*** Input records Section Begins ***

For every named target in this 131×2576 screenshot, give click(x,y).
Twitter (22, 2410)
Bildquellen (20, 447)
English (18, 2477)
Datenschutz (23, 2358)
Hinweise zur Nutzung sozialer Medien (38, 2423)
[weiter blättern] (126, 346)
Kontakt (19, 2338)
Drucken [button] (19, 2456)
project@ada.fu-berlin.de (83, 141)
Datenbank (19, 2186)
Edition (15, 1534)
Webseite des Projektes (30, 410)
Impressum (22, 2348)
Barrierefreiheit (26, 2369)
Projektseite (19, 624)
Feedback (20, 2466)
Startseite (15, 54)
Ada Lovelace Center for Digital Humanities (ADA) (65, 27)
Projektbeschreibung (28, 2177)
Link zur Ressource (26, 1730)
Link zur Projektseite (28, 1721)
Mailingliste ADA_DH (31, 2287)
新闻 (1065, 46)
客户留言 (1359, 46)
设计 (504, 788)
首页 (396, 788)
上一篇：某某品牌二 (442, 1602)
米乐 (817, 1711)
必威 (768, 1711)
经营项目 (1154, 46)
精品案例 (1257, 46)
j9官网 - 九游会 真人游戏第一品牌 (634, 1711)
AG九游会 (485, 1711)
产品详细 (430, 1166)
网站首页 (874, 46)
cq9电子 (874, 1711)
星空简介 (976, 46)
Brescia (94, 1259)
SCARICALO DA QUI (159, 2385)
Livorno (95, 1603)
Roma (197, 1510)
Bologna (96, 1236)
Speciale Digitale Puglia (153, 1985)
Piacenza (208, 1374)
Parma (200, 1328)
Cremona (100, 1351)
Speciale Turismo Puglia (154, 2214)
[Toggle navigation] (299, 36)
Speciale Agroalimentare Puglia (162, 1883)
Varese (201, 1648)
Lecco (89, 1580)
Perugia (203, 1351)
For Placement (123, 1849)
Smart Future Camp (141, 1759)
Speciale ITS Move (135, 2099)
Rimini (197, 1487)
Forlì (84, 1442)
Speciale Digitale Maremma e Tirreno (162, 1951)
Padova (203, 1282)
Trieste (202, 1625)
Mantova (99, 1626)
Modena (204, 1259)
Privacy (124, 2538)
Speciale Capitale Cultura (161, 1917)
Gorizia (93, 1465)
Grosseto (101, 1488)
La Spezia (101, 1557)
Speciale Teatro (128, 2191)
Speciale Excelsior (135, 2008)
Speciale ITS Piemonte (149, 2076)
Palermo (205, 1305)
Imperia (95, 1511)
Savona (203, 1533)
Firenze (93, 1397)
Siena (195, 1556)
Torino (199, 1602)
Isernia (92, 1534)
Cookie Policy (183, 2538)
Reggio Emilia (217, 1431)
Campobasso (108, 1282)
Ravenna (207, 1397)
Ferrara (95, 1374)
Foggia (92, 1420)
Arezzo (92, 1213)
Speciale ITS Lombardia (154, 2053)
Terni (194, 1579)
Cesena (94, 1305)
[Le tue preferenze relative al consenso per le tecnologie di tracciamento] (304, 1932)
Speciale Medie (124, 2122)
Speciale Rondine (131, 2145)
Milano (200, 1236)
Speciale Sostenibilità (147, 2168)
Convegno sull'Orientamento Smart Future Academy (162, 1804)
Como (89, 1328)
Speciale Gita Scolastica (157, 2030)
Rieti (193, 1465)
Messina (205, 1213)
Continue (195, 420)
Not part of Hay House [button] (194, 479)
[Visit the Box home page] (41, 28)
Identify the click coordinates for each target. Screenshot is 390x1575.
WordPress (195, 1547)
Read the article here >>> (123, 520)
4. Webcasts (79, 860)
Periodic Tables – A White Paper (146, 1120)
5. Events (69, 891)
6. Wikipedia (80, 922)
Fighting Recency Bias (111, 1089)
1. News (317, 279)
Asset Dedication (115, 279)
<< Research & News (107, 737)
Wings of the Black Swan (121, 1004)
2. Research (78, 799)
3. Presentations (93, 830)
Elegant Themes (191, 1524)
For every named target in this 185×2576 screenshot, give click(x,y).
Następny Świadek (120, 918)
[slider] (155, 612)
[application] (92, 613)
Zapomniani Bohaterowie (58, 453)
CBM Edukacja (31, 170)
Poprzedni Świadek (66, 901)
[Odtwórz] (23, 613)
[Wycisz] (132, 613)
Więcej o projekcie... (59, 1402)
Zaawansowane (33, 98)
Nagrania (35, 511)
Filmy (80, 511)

*** Input records Section Ends ***

• [Try it]
For the word "Link", count the lines of the records that contain it and give only the number.

• [Output of the task]
2